Apple Warns Shareholders of Changes to Irish Tax Structure

Apple has informed its shareholders that it could be seeing changed tax rates as new international legislation comes into effect.

Apple's Ireland Office
Apple’s Ireland Office

WSJ:

In its annual 10-K filing to the Securities and Exchange Commission, Apple said that while most of the company’s hardware was manufactured in Asia, the company also performs final assembly of certain products at its manufacturing facility in Cork, Ireland.

“Due to economic and political conditions, tax rates in various jurisdictions may be subject to significant change,” the company wrote in its filing.
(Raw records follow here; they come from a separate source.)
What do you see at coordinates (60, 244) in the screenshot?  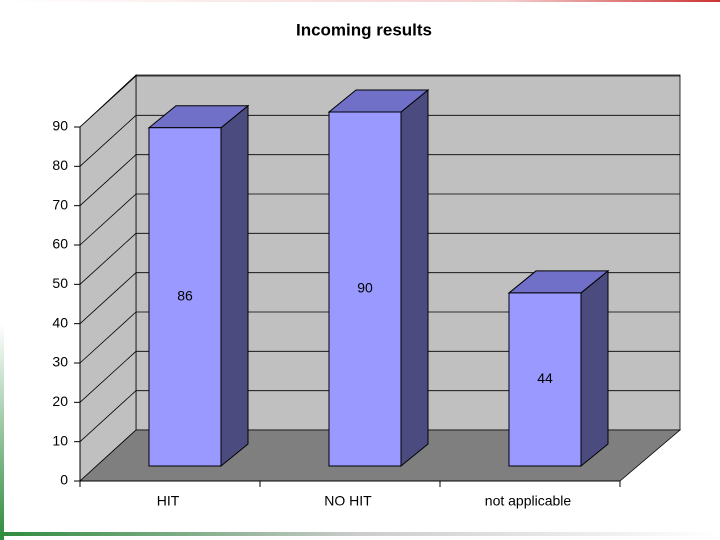 I see `y-tick-label: 60` at bounding box center [60, 244].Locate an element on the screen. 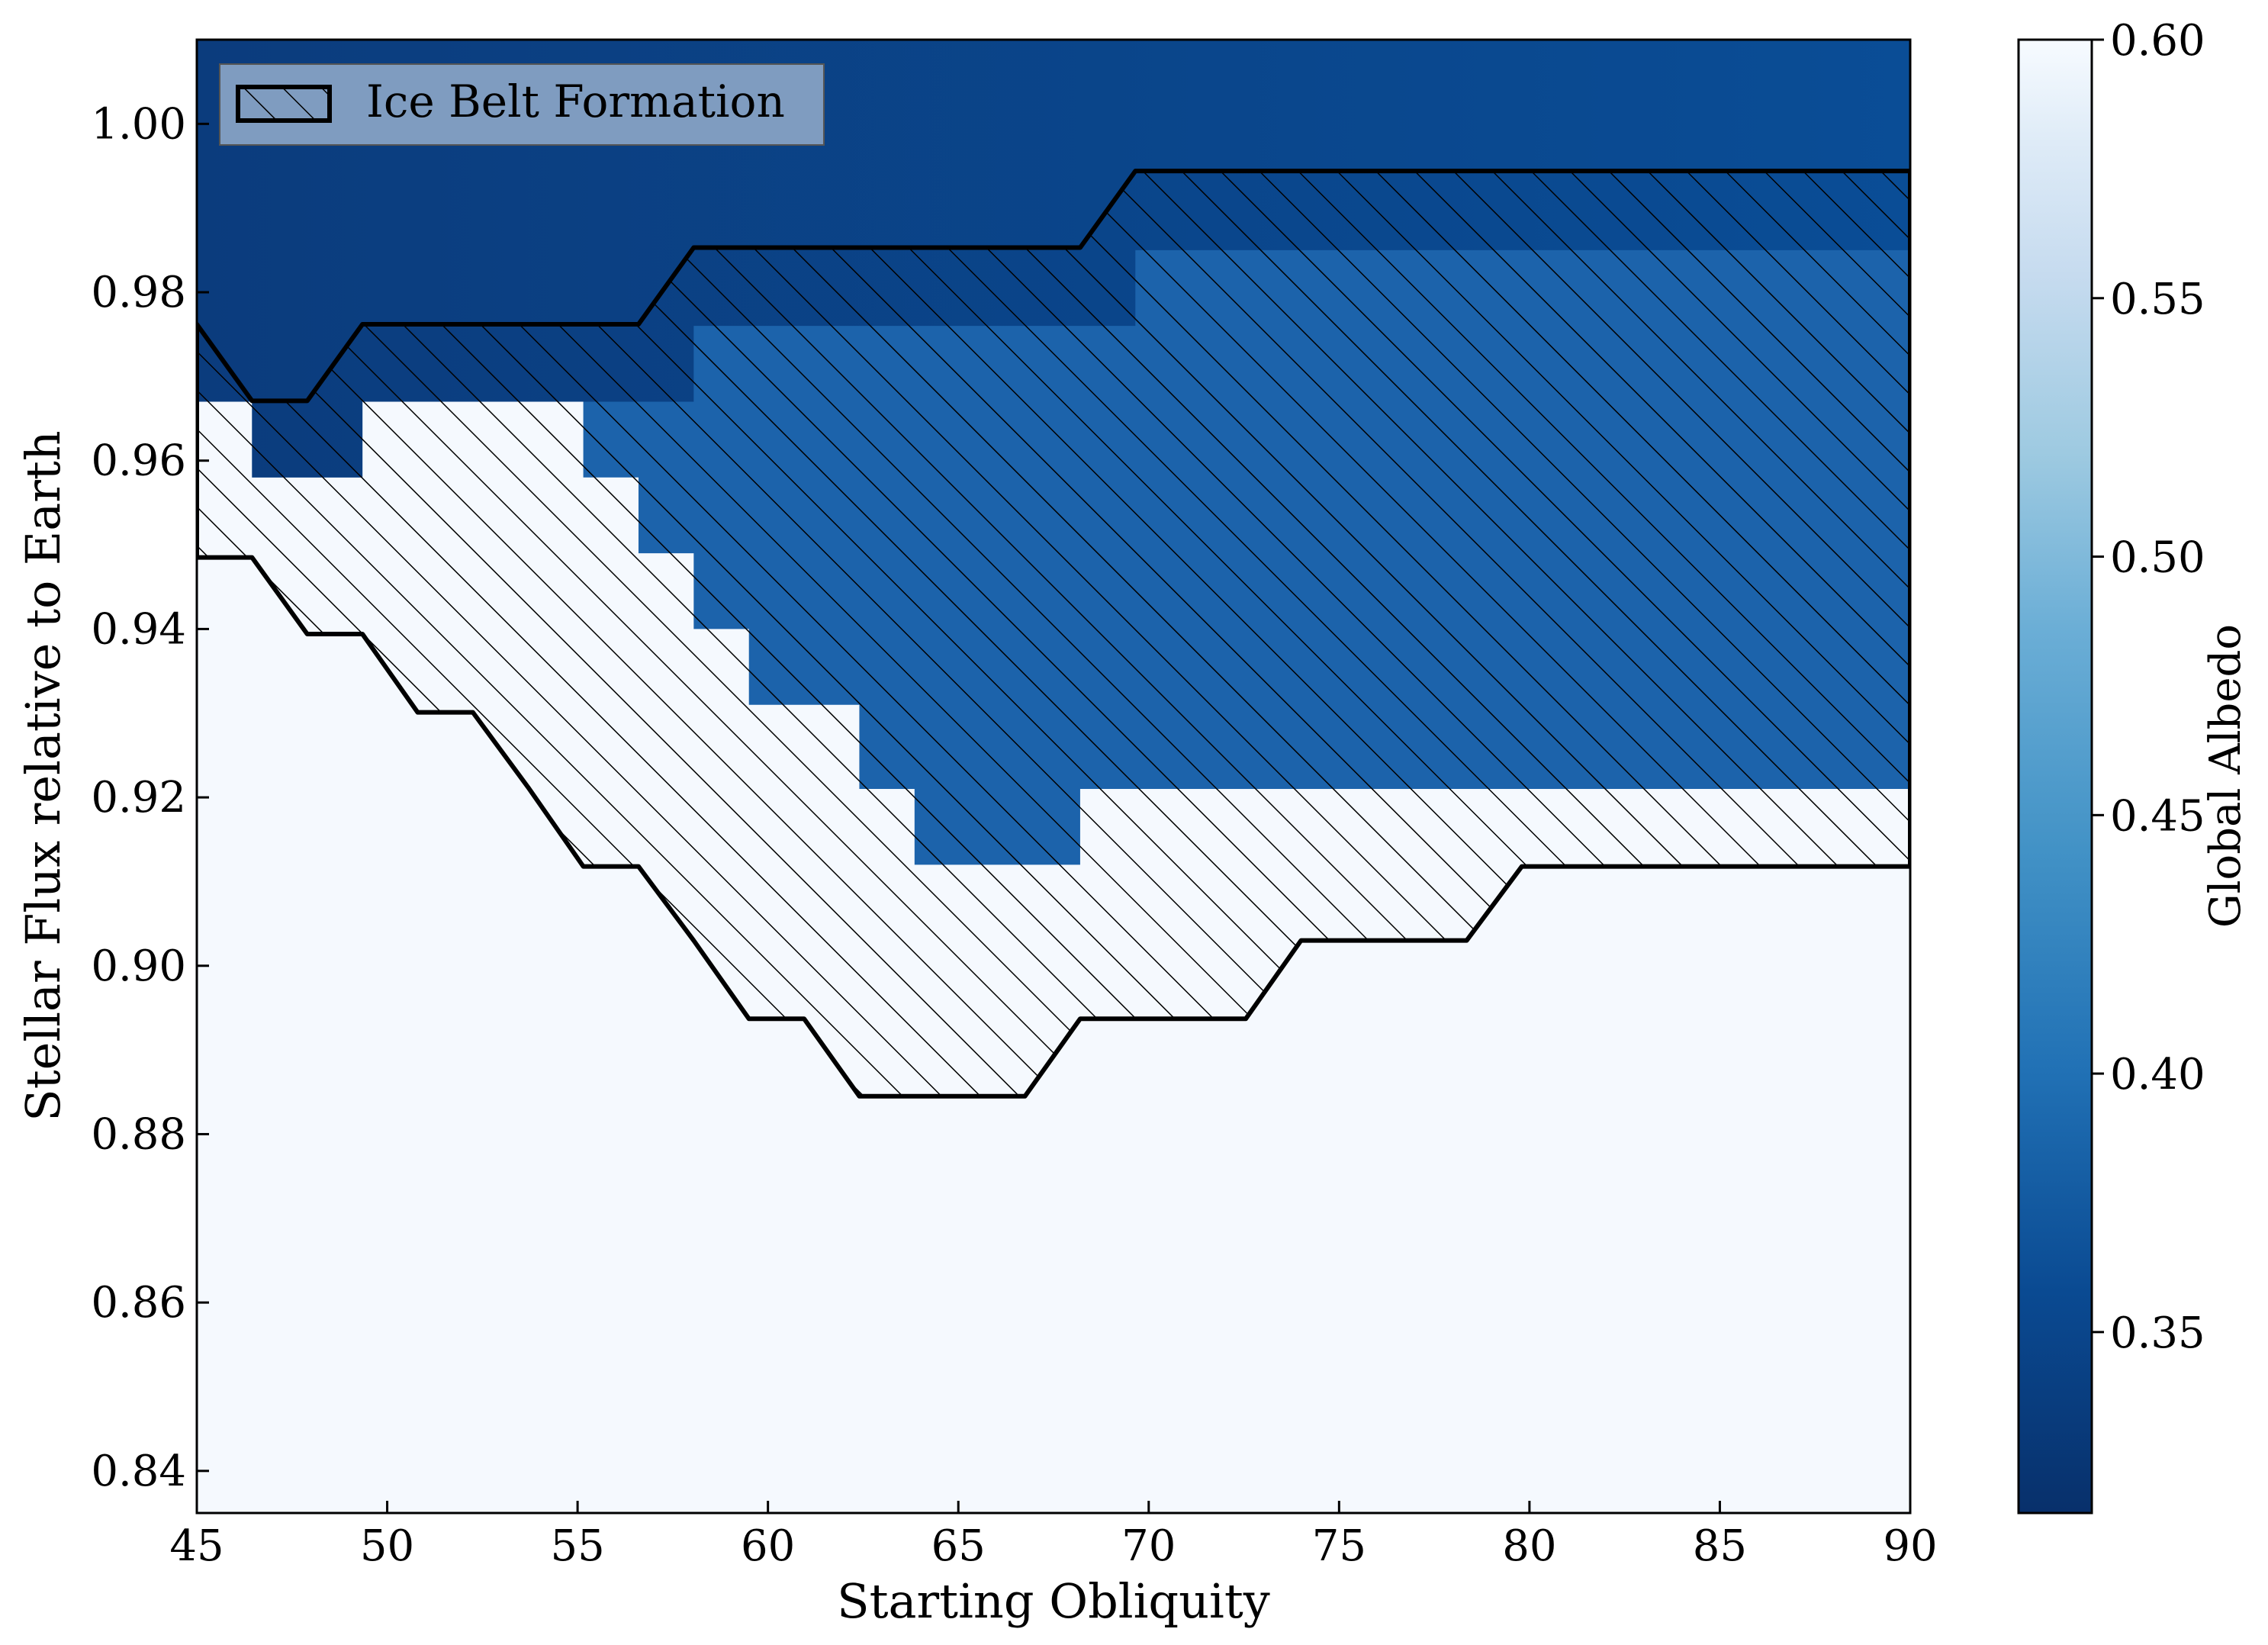 The image size is (2268, 1645). x-tick-label: 50 is located at coordinates (387, 1546).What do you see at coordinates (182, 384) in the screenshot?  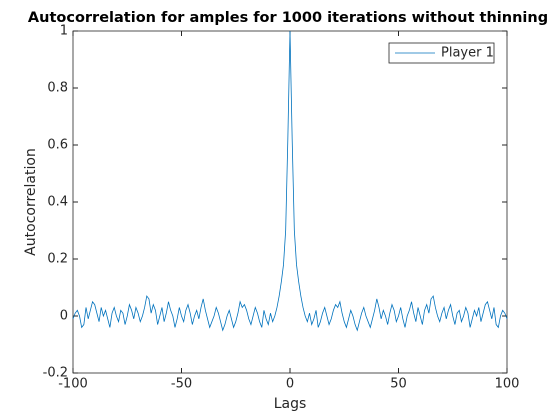 I see `x-tick-label: -50` at bounding box center [182, 384].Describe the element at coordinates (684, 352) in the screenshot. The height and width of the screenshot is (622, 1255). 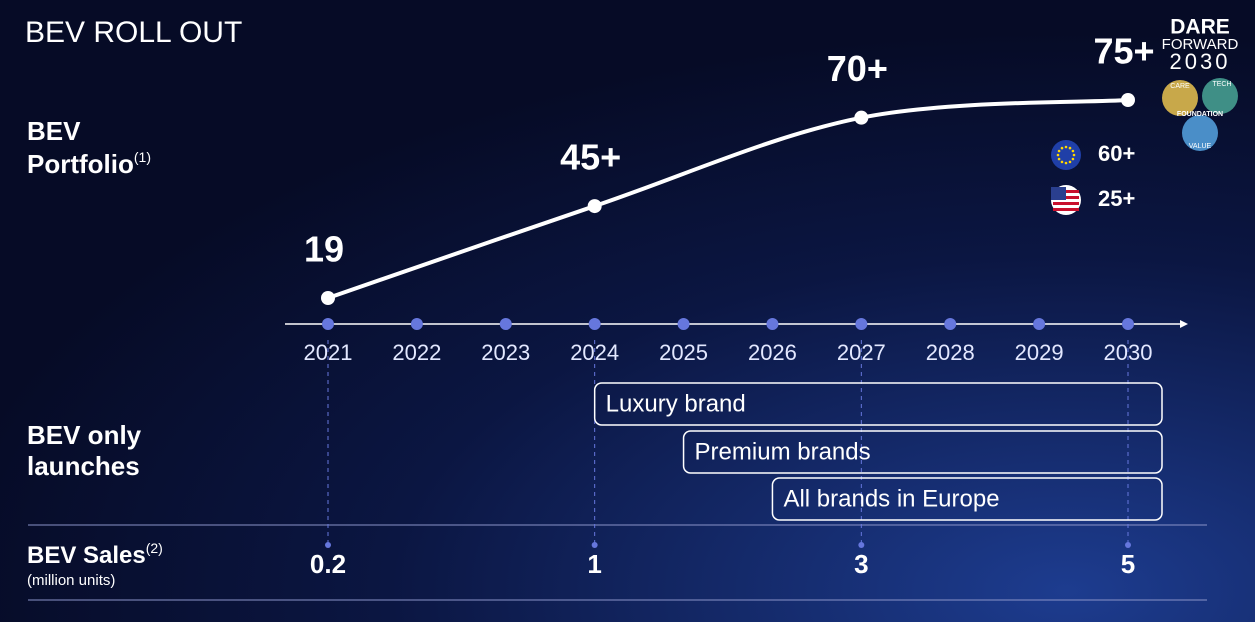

The company added that the European Commission could require changes to existing tax rulings that may increase Apple’s tax burden in the future. The EC could also possibly require Ireland to recover past taxes from the company, if they are ruled to have constituted state aid.

The European Commission published a letter to the Irish government back in September, where the 28-member bloc’s central antitrust authority said it had reached a “preliminary view” that Ireland’s 1991 and 2007 tax deals it struck with Apple constituted state aid.

In response to the EC letter, a spokesman for Apple said at the time that the company had “received no selective treatment from Irish officials over the years,” and that its tax payments “in Ireland and around the world have increased tenfold” since 2007. “We’re subject to the same tax laws as the countless other companies who do business in Ireland.”

Apple employs more than 4,000 people in Cork, where all its Irish subsidiaries are based. The company paid less than $25.4 million USD in taxes in Ireland for each of the years 2010-2012.

Apple may be asked to pay up to $200 million in back taxes, according to Heather Self, a tax partner at Pinsent Masons LLP in London. She noted the company could also agree to pay a smaller amount to settle, or pay nothing if Ireland offers a effective defense.